◆ Text extract
# Can someone help identify this Burl?



## lostwoodworker (Jul 28, 2017)

I acquired this from a local mill that used to make high burl veneers. This was in a pile rotting outside. When I say rotting it wasn't really rotting but had been obviously forgotten about. All the slabs were warped really bad in areas but I took the risk and bought it. I've worked with Maple, cherry, walnut and many local burls and none of this musky smell. None of this wood is spalting either so I know it's not maple Burl. Some on Facebook say it's Nargusta Burl. What's your thoughts?

Reactions: EyeCandy! 4


----------



## NYWoodturner (Jul 29, 2017)

It looks like Buckeye Burl. The musky smell lines up with buckeye as well. It is very light in weight compared to other woods ?

Reactions: Agree 1


----------



## DKMD (Jul 29, 2017)

I can see the Buckeye angle, but my first thought was walnut burl. I wonder if the musty smell is related to fungus just from being neglected outside in the elements?

Reactions: Agree 1


----------



## ripjack13 (Jul 29, 2017)

I moved this here....

Reactions: Like 1


----------



## gman2431 (Jul 29, 2017)

Sure looks like walnut. If it's naragusta it will be rock hard. Some more info might really help ya on the id of this.

◆ Source data
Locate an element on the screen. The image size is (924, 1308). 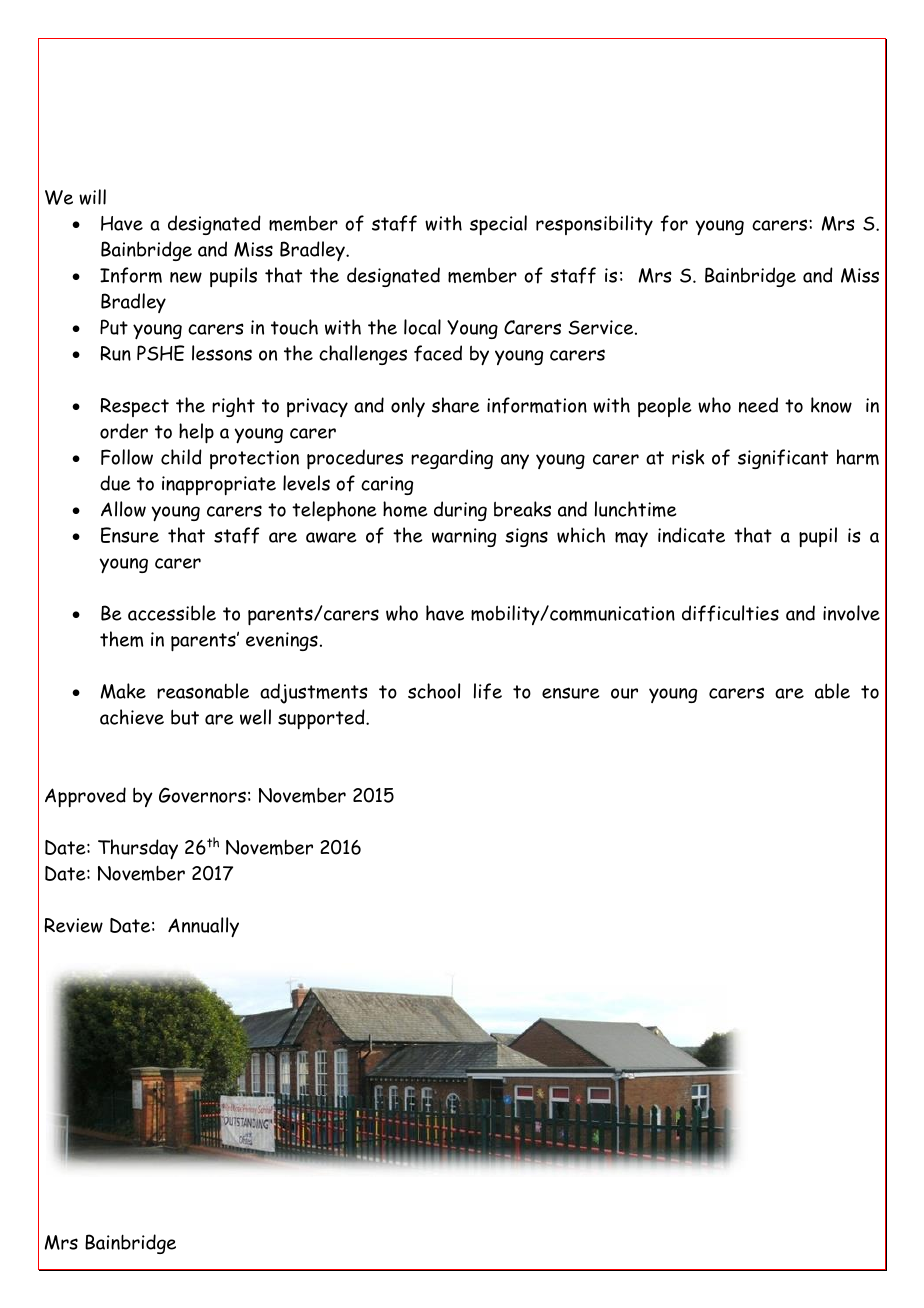
special is located at coordinates (498, 225).
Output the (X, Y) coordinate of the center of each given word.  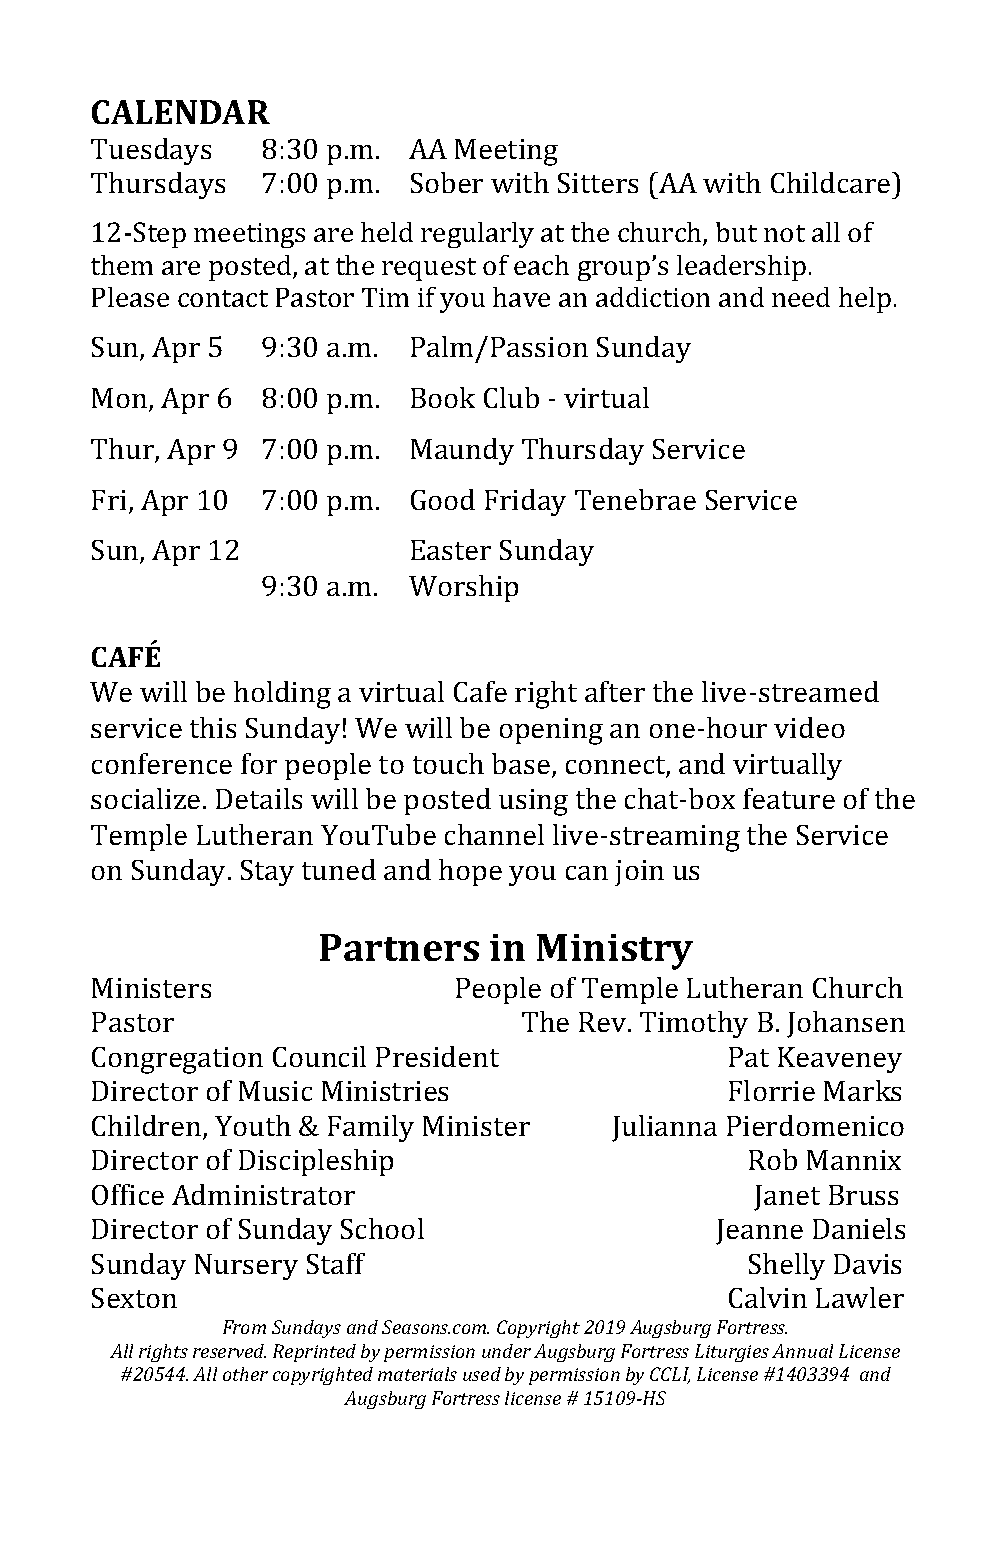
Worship (463, 588)
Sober (447, 182)
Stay (267, 873)
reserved (229, 1351)
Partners (399, 947)
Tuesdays (151, 151)
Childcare (832, 182)
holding (282, 695)
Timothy (694, 1024)
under (506, 1351)
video (809, 727)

◆ Parts of the exercise
**1)** Copy, word for word, the stretch of the burl identification thread from "## NYWoodturner (Jul" through "DKMD (Jul 29, 2017)".
**2)** Write out the stretch of the rows from the line containing "Output the (X, Y)" through the end of the rows, including both ends, and nothing else. Leave the pictures out.

◆ Solutions
**1)**
## NYWoodturner (Jul 29, 2017)

It looks like Buckeye Burl. The musky smell lines up with buckeye as well. It is very light in weight compared to other woods ?

Reactions: Agree 1


----------



## DKMD (Jul 29, 2017)

**2)**
Output the (X, Y) coordinate of the center of each given word.  
Worship (463, 588)
Sober (447, 182)
Stay (267, 873)
reserved (229, 1351)
Partners (399, 947)
Tuesdays (151, 151)
Childcare (832, 182)
holding (282, 695)
Timothy (694, 1024)
under (506, 1351)
video (809, 727)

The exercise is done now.